Exercise goal: Extract each line of the records below that contains the word "computer".

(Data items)

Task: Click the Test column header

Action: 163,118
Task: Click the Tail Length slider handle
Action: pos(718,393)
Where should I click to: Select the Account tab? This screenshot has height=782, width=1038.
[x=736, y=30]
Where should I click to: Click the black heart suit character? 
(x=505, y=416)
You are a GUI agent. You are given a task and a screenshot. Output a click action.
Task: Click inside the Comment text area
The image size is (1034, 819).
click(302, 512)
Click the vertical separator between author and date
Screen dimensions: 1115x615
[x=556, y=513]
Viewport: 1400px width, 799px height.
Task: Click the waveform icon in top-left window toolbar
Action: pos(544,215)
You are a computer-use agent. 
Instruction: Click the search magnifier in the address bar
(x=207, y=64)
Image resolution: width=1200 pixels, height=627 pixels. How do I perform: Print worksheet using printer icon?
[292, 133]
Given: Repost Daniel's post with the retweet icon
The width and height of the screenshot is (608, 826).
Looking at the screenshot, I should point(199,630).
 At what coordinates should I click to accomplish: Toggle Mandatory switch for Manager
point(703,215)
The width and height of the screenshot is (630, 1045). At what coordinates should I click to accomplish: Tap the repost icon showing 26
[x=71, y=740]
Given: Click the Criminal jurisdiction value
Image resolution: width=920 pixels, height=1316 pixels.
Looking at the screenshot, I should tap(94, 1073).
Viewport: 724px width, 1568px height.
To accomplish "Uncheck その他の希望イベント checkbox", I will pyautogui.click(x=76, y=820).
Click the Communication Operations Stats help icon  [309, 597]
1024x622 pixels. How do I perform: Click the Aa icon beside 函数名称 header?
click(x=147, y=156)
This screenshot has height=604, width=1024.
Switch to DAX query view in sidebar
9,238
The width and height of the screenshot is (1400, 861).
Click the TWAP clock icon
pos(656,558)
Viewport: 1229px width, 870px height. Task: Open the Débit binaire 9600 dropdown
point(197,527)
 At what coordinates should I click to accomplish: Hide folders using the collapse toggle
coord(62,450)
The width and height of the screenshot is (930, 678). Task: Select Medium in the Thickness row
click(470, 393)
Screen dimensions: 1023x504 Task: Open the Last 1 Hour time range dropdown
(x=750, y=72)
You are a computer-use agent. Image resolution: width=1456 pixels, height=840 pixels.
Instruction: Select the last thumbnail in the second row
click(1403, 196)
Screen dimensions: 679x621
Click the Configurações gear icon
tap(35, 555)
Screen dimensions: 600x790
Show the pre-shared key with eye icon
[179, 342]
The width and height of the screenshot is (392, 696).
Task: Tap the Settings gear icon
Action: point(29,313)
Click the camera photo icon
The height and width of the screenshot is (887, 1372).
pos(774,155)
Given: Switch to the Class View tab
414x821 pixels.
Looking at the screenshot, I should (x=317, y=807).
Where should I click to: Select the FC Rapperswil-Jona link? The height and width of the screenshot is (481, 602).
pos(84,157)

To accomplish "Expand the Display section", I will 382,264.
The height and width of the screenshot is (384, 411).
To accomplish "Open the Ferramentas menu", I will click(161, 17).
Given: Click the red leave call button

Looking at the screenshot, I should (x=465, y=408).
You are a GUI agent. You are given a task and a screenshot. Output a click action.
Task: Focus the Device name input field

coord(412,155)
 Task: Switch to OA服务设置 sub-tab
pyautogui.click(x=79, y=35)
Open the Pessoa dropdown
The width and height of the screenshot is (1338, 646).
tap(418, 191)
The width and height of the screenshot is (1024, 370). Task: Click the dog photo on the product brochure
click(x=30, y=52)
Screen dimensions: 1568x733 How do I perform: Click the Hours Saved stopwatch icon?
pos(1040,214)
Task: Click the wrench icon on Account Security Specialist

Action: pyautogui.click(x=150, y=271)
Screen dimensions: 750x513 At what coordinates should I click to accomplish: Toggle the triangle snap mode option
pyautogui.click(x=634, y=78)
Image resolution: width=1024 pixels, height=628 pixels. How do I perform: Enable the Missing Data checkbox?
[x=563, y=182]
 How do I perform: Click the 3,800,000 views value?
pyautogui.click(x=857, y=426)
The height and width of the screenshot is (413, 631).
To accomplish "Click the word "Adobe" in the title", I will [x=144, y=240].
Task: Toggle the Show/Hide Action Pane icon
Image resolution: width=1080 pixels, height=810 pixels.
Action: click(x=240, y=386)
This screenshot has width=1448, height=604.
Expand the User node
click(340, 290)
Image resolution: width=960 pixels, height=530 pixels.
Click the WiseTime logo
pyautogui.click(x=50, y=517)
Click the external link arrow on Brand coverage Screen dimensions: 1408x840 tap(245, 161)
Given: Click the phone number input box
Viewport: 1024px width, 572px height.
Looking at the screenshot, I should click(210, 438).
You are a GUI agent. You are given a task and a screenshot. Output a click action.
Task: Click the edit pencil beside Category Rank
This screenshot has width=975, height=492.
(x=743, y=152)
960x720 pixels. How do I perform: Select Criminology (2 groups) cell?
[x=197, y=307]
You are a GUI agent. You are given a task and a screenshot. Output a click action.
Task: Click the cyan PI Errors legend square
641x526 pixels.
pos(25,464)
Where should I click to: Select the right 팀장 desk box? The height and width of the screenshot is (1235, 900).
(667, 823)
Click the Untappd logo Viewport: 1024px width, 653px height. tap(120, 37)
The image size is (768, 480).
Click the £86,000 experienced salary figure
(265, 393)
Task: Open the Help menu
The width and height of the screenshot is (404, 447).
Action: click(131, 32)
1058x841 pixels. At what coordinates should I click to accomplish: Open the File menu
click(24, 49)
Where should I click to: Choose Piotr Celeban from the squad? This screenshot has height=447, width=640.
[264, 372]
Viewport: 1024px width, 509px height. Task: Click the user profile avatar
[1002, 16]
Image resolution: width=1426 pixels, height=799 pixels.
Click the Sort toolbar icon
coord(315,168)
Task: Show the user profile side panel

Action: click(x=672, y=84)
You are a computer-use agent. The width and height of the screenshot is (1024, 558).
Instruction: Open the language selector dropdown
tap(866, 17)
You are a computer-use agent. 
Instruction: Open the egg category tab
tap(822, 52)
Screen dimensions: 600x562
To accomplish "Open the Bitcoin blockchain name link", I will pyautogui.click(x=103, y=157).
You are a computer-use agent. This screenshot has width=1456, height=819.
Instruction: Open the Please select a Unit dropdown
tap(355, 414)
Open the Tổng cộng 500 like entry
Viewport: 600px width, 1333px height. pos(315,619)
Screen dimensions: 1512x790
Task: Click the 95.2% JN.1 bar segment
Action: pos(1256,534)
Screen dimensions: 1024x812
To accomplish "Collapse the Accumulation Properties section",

Exercise answer:
You are a computer-use agent. 
You are a computer-use agent. Image resolution: width=1456 pixels, height=840 pixels.
You are a computer-use agent. The width and height of the screenshot is (1024, 558).
You are a computer-use agent. 
You are a computer-use agent. This screenshot has width=1456, height=819.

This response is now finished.